Trajectoire des taux de la BoJ au centre de l’attention
Reuters a rapporté qu’un responsable de haut rang de la BoJ a déclaré que les taux continueraient de monter si les prévisions économiques restent conformes. De récentes enquêtes montrent aussi que les entreprises subissent davantage l’impact de la hausse des coûts de l’énergie, liée aux tensions au Moyen-Orient. Le directeur exécutif de la BoJ, Koji Nakamura, a indiqué au Parlement que des prix du pétrole plus élevés pourraient freiner la croissance. Il a aussi expliqué qu’ils pourraient renforcer l’inflation sous-jacente (inflation hors éléments très instables comme l’énergie et certains produits alimentaires) en poussant à la hausse les anticipations d’inflation à long terme (ce que ménages et entreprises pensent que l’inflation sera dans les années à venir).
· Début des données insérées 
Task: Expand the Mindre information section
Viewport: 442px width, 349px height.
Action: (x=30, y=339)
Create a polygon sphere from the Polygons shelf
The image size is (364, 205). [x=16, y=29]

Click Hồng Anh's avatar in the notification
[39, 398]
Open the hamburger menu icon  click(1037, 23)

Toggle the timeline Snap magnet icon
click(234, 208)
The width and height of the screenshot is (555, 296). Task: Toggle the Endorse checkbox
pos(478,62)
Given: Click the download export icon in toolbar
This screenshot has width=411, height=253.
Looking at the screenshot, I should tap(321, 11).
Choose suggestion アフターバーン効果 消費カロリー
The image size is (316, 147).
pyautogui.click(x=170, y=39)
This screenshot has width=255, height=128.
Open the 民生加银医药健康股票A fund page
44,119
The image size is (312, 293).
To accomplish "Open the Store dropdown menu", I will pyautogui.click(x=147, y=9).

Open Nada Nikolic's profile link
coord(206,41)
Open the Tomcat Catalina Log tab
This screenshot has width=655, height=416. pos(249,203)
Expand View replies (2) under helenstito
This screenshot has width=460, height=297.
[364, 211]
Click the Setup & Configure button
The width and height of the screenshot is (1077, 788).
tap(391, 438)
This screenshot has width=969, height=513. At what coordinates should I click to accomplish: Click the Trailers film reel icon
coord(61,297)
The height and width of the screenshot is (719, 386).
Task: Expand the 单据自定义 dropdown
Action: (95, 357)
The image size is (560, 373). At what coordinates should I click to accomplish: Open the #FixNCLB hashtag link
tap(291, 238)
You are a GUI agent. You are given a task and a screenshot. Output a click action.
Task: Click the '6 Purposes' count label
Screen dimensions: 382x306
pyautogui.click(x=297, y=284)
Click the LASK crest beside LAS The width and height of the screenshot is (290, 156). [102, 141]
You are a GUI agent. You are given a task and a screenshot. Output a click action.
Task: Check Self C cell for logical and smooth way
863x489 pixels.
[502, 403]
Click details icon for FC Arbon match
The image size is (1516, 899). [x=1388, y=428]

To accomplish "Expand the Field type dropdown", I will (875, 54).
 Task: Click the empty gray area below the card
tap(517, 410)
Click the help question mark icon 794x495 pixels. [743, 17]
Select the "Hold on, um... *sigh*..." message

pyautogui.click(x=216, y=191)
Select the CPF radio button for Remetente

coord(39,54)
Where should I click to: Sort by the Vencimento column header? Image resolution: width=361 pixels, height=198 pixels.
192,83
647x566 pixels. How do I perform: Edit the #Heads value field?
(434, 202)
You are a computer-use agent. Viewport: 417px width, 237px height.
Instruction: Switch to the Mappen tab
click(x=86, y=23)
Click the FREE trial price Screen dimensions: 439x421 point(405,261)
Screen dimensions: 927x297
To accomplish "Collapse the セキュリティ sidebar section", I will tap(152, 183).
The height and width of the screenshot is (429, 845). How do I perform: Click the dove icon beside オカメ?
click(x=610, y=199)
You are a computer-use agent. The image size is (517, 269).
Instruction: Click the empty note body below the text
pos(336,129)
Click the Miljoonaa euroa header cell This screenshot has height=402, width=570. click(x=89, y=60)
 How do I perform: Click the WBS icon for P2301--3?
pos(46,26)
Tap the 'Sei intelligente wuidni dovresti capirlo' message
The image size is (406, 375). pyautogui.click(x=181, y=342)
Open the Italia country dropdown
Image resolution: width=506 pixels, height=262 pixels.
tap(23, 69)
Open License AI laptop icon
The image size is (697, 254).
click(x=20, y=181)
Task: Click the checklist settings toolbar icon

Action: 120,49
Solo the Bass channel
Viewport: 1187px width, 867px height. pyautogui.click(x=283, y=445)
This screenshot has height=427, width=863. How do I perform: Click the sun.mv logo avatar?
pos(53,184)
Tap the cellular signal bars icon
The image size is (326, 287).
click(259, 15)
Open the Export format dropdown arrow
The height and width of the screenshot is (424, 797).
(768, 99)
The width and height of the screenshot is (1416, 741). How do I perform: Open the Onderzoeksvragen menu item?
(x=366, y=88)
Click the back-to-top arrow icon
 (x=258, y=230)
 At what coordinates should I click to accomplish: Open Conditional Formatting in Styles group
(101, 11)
Le dollar américain a été soutenu par une demande de valeur refuge (achats d’actifs jugés plus sûrs en période d’incertitude), après que le président américain Donald Trump a évoqué une possible action militaire d’ici deux à trois semaines. Il n’a pas donné de détails sur une réouverture du détroit d’Ormuz et a proféré des menaces contre l’Iran. Le ministre iranien des Affaires étrangères, Abbas Araghchi, a déclaré que des frappes américaines contre des infrastructures civiles ne pousseraient pas l’Iran à reculer. Il a décrit ces attaques comme le signe d’un adversaire désorganisé et en déclin moral.Risque d’intervention sur le yen en hausse
La BoJ vise une inflation d’environ 2%. Elle a utilisé le QQE (assouplissement quantitatif et qualitatif, c’est-à-dire des achats massifs d’actifs pour stimuler l’économie) à partir de 2013, puis a ajouté des taux négatifs et un contrôle du rendement à 10 ans en 2016 (pilotage des taux à long terme via des achats d’obligations), avant de relever ses taux en mars 2024.